Every advanced economy has some immigration and emigration. Before Tony Blair’s open doors policy in 1997, net immigration to the UK was c45,000 per year.

Under New Labour it rose to 250,000 per year as the UK service economy & London boomed.


It fell immediately after the EU Brexit Referendum & agreement, and the pandemic.

Now, with post-Covid economic recovery, low post-Brexit European migration, higher UK wages & catastrophic unrest in Ukraine, the Middle East & Africa, there is now a surging economic demand from UK business for cheap labour & massive surge of desperate people fleeing war, famine & poverty to find a new life in the English speaking world.
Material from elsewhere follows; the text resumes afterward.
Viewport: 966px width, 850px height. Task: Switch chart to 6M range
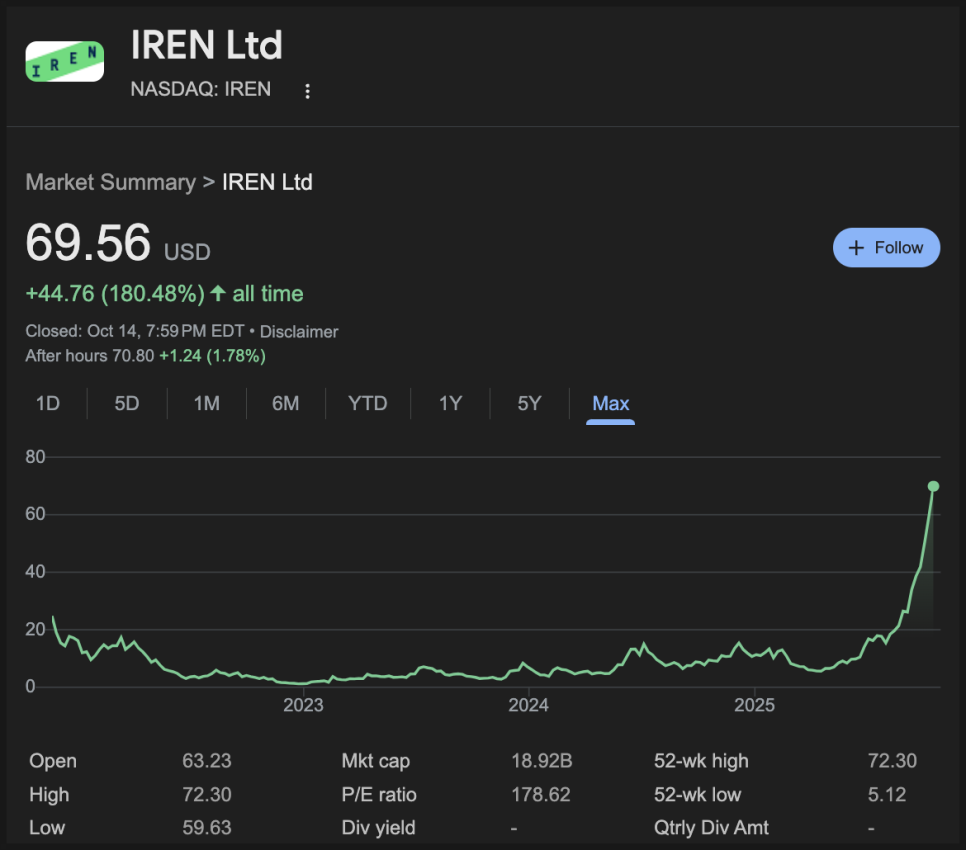[286, 404]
That’s why I have long advocated an Australian Points Style system and an annual quota of asylum seekers which we know we can look after properly.

With the EU’s Mediterranean borders out of control we are seeing a surge of human trafficking to get to the UK.
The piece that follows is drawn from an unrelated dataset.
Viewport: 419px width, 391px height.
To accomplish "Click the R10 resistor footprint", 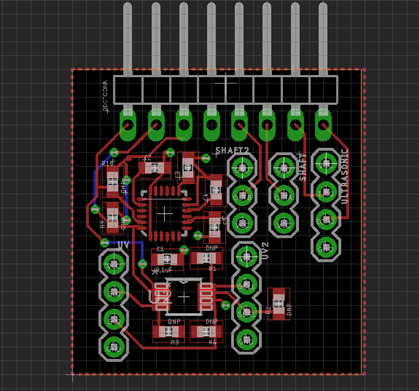I will (x=113, y=182).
Last year the net migration figure was 𝟲𝟱𝟬,𝟬𝟬𝟬 (of which c50,000 crossed the channel).

We simply cannot properly process, sort & handle the numbers flocking here for work (economic migrants) or for asylum given:

  1. The pressure in UK on housing, infrastructure & public services
     
  2. The legal constraints of the ECHR (which was designed in 1940s post war to ensure that never again would Europe see mass deportations of minorities like the Jews fleeing the Nazis).


We have to grip this and sort it.

Any government owes it to both its own citizens (and to those trying to come here for genuine sanctuary (like those from Ukraine) to get this under control.

But there is no single magic bullet.

We must get illegal immigration under control — and part of that is stopping the boats.

The Rwanda Bill is one of a package of measures to do that — alongside

  • Working with our French counterparts
  • Securing a deportation agreement with Albania
  • Working with international partners to tackle the root causes which drive people here.

We have seen real progress in the last 12 months since the PM made this a priority — but there is more to do.

One part of this is making clear to those considering embarking on the journey - and the traffickers who profit from selling the dream - that if they come here illegally, rather than by one of the safe and legal routes, that they will not be able to stay.

By doing this, we will break the inhumane model of the people traffickers, and stop lives being lost in the channel.

My reservations around the legal & practical speed of implementation of the Rwanda policy are well known — but I backed it last night because we MUST get tough on illegal immigration & to stop the boats.

People expect nothing less — and rightly so.

With the bill now sent to the Lords for further scrutiny, I look forward to continuing to raise my constituents concerns about immigration — illegal or legal, those coming across the channel, those the authorities have lost track of who are already here, and tackling the gangs who exploit them for cheap labour.


The Rwanda Bill must be part of a package of tougher measures — including strengthening existing enforcement.

I am proud of Britain’s long history of offering refuge — and proud that we have Afghan nationals in Mid Norfolk who came here legally through the ARAP/ACRS scheme.

But let me make clear — we can only be compassionate if we have control, and protect our borders.

People voted in 2016 to “Take Back Control” of many things - but especially immigration.

We need to deliver.

That’s why I’m pushing for the right balance, and proper enforcement — so that we can help those who need it most.